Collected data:
---

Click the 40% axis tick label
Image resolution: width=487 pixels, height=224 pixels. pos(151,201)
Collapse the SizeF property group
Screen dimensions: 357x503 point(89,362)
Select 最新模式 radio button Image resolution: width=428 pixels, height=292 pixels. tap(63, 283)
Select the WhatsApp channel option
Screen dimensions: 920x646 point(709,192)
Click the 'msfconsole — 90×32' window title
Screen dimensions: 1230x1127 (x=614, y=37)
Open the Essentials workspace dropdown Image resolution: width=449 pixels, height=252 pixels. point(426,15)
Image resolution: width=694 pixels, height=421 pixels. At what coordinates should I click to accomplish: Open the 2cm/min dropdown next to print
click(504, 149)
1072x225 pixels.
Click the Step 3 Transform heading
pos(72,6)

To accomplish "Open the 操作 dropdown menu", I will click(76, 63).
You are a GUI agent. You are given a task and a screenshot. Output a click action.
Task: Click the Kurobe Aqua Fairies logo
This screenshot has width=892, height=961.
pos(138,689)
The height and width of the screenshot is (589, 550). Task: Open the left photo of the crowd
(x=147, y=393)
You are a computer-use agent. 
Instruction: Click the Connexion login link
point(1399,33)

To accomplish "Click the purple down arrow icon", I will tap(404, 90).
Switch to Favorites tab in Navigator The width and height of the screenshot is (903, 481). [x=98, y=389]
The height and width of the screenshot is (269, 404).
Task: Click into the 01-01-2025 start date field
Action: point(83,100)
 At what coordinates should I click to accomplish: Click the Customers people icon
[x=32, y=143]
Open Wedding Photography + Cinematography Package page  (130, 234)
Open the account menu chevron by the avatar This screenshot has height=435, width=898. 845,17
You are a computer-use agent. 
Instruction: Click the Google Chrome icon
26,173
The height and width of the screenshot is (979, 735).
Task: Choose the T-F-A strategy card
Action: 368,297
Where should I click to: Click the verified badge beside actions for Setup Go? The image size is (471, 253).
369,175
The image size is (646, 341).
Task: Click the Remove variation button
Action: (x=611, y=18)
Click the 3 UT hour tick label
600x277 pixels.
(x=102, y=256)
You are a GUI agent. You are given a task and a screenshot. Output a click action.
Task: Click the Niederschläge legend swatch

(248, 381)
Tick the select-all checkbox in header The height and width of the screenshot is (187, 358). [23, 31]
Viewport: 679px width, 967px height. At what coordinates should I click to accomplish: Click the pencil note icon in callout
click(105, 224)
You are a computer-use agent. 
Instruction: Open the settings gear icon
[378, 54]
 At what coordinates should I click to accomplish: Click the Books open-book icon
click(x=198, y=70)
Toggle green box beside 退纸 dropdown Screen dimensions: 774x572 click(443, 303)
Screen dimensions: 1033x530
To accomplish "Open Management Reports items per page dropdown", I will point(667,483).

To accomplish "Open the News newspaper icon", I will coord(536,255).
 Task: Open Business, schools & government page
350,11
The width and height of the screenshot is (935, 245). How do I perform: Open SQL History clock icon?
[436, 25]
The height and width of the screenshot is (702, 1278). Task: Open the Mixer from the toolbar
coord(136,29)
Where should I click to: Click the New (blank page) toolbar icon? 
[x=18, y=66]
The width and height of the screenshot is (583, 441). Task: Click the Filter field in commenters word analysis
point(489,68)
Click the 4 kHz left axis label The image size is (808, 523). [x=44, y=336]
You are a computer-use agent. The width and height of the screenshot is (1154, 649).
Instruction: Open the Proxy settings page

---

WHAT YOU WILL DO: Would you copy out each record precisely as it stands?

YOUR RESPONSE:
Click the 40% axis tick label
Image resolution: width=487 pixels, height=224 pixels. pos(151,201)
Collapse the SizeF property group
Screen dimensions: 357x503 point(89,362)
Select 最新模式 radio button Image resolution: width=428 pixels, height=292 pixels. tap(63, 283)
Select the WhatsApp channel option
Screen dimensions: 920x646 point(709,192)
Click the 'msfconsole — 90×32' window title
Screen dimensions: 1230x1127 (x=614, y=37)
Open the Essentials workspace dropdown Image resolution: width=449 pixels, height=252 pixels. point(426,15)
Image resolution: width=694 pixels, height=421 pixels. At what coordinates should I click to accomplish: Open the 2cm/min dropdown next to print
click(504, 149)
1072x225 pixels.
Click the Step 3 Transform heading
pos(72,6)

To accomplish "Open the 操作 dropdown menu", I will click(76, 63).
You are a GUI agent. You are given a task and a screenshot. Output a click action.
Task: Click the Kurobe Aqua Fairies logo
This screenshot has width=892, height=961.
pos(138,689)
The height and width of the screenshot is (589, 550). Task: Open the left photo of the crowd
(x=147, y=393)
You are a computer-use agent. 
Instruction: Click the Connexion login link
point(1399,33)

To accomplish "Click the purple down arrow icon", I will tap(404, 90).
Switch to Favorites tab in Navigator The width and height of the screenshot is (903, 481). [x=98, y=389]
The height and width of the screenshot is (269, 404).
Task: Click into the 01-01-2025 start date field
Action: point(83,100)
 At what coordinates should I click to accomplish: Click the Customers people icon
[x=32, y=143]
Open Wedding Photography + Cinematography Package page  (130, 234)
Open the account menu chevron by the avatar This screenshot has height=435, width=898. 845,17
You are a computer-use agent. 
Instruction: Click the Google Chrome icon
26,173
The height and width of the screenshot is (979, 735).
Task: Choose the T-F-A strategy card
Action: 368,297
Where should I click to: Click the verified badge beside actions for Setup Go? The image size is (471, 253).
369,175
The image size is (646, 341).
Task: Click the Remove variation button
Action: (x=611, y=18)
Click the 3 UT hour tick label
600x277 pixels.
(x=102, y=256)
You are a GUI agent. You are given a task and a screenshot. Output a click action.
Task: Click the Niederschläge legend swatch

(248, 381)
Tick the select-all checkbox in header The height and width of the screenshot is (187, 358). [23, 31]
Viewport: 679px width, 967px height. At what coordinates should I click to accomplish: Click the pencil note icon in callout
click(105, 224)
You are a computer-use agent. 
Instruction: Open the settings gear icon
[378, 54]
 At what coordinates should I click to accomplish: Click the Books open-book icon
click(x=198, y=70)
Toggle green box beside 退纸 dropdown Screen dimensions: 774x572 click(443, 303)
Screen dimensions: 1033x530
To accomplish "Open Management Reports items per page dropdown", I will point(667,483).

To accomplish "Open the News newspaper icon", I will coord(536,255).
 Task: Open Business, schools & government page
350,11
The width and height of the screenshot is (935, 245). How do I perform: Open SQL History clock icon?
[436, 25]
The height and width of the screenshot is (702, 1278). Task: Open the Mixer from the toolbar
coord(136,29)
Where should I click to: Click the New (blank page) toolbar icon? 
[x=18, y=66]
The width and height of the screenshot is (583, 441). Task: Click the Filter field in commenters word analysis
point(489,68)
Click the 4 kHz left axis label The image size is (808, 523). [x=44, y=336]
You are a computer-use agent. The width and height of the screenshot is (1154, 649).
Instruction: Open the Proxy settings page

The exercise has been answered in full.